La evocación de la amada es más pura precisamente por su lejanía, lo que permite que encarne el ideal de la belleza sin los obstáculos de la vida cotidiana, y de ese modo neutraliza los abismos de su memoria. En ese sentido, la ingenuidad de Rulfo no tiene límites. Pero, a pesar de todo, el mexicano también amaba el rigor estético. Sus pocos escritos y sus muchísimas fotografías así lo atestiguan: el lenguaje es escueto, sintético, y las imágenes desoladoras. El mito atraviesa a ambas expresiones, trastornándolas, porque se origina en el universo popular en que sitúa su mirada.
Cada vez que se le consultó por qué dejó de escribir, Rulfo rehuyó la respuesta con un chiste o una frase irónica ("porque me dio la gana" o "pero sí acabo de escribir una novela; se la muestro de inmediato"), y de esa manera compuso su propia fábula. Fue simultáneamente un hombre introvertido, desencantado, sarcástico y pasional. La paradoja perfecta, como la presente en su respuesta a un admirador que le preguntó qué se necesita para ser escritor: "Sólo una cosa: cultivar la inteligencia y eso yo no lo he hecho jamás. Soy muy tonto". (Iván Quezada)

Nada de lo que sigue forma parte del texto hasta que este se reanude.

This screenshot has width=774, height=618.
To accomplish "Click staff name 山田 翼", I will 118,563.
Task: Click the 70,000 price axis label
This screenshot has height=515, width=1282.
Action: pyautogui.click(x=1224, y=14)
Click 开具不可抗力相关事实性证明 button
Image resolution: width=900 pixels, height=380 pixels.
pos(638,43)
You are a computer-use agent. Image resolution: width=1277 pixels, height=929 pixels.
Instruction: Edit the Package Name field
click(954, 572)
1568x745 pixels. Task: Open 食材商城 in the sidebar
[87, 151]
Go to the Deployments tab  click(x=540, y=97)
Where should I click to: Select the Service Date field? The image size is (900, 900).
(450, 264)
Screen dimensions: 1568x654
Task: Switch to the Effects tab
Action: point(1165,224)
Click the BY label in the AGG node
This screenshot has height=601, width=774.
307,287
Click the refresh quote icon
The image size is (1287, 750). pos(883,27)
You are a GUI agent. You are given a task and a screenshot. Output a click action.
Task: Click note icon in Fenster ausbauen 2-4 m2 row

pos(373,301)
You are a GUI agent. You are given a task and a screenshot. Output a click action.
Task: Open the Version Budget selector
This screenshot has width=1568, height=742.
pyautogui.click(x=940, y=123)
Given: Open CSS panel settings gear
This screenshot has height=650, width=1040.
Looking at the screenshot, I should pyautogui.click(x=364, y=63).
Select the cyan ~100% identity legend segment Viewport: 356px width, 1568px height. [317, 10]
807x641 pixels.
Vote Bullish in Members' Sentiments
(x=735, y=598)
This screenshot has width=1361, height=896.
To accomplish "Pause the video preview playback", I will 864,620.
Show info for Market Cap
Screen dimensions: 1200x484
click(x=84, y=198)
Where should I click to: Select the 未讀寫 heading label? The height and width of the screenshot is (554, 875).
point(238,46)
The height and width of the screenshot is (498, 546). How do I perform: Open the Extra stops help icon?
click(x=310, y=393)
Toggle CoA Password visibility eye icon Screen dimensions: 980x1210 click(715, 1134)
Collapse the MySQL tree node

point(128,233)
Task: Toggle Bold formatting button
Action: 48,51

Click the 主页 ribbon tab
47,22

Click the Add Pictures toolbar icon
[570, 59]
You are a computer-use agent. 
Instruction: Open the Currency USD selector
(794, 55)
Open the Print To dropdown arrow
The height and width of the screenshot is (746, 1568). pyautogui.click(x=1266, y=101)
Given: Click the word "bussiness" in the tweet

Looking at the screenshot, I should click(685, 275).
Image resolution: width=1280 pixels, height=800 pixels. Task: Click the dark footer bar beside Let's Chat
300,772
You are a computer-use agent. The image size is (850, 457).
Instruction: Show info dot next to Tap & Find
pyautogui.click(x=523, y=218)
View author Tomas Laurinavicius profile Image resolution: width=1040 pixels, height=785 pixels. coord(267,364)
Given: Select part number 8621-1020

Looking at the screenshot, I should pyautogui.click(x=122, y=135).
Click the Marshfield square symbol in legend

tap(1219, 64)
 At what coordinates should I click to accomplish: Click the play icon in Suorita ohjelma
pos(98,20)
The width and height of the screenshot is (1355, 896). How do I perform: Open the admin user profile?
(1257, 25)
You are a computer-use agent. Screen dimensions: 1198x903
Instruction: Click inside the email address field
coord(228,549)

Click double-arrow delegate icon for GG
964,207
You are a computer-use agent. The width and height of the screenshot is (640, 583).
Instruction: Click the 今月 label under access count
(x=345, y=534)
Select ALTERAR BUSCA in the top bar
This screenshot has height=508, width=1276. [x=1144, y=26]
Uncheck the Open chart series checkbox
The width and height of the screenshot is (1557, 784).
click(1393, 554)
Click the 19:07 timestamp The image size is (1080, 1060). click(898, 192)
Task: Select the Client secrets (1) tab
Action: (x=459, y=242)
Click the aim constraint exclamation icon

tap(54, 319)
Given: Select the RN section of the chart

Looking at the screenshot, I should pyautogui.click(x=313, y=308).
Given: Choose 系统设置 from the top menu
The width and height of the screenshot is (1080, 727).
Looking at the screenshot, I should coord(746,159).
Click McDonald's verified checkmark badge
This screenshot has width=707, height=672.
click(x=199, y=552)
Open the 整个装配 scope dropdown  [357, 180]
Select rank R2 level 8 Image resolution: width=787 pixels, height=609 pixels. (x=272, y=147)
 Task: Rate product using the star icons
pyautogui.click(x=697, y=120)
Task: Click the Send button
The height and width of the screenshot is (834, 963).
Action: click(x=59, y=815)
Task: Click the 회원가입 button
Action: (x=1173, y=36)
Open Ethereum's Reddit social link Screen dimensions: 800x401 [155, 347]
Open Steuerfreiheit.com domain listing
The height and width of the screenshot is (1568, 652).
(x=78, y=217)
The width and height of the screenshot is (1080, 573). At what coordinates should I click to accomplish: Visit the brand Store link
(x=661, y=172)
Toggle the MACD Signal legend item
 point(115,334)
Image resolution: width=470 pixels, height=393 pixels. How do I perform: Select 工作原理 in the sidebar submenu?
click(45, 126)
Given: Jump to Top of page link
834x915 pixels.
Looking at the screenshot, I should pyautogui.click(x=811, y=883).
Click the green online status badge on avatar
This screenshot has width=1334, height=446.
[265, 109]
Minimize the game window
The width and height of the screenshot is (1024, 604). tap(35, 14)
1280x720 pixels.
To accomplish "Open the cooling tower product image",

"No es fácil querer mucho"
Muchachita: No puedo dejar pasar un día sin pensar en ti. Ayer soñé que tomaba tu carita entre mis manos y te besaba. Fue un dulce y suave sueño. Ayer también me acordé que aquí habías nacido y bendije esta ciudad por eso, porque te había visto nacer.
No sé lo que está pasando dentro de mí; pero a cada momento siento que hay algo grande y noble por lo que se puede luchar y vivir. Ese algo grande, para mí, lo eres tú. Esto lo he sabido desde hace mucho, mas ahora que estoy lejos lo he ratificado y comprendido.Estuve leyendo hace rato a un tipo que se llama Walt Whitman y encontré una cosa que dice: El que camina un minuto sin amor, camina amortajado hacia su propio funeral.
Y esto me hizo recordar que yo siempre anduve paseando mi amor por todas partes, hasta que te encontré a ti y te lo di enteramente. Clara, mi madre murió hace 15 años; desde entonces, el único parecido que he encontrado con ella es Clara Aparicio, alguien a quien tú conoces, por lo cual vuelvo a suplicarte le digas me perdone si la quiero como la quiero y lo difícil que es para mí vivir sin ese cariño que tiene ella guardado en su corazón.
Mi madre se llamaba María Vizcaíno y estaba llena de bondad, tanta, que su corazón no resistió aquella carga y reventó.
No, no es fácil querer mucho, Juan.
(México, Enero 10 de 1945. Carta inédita incluida en el libro Aire de las Colinas, Editorial Debate, 2000.)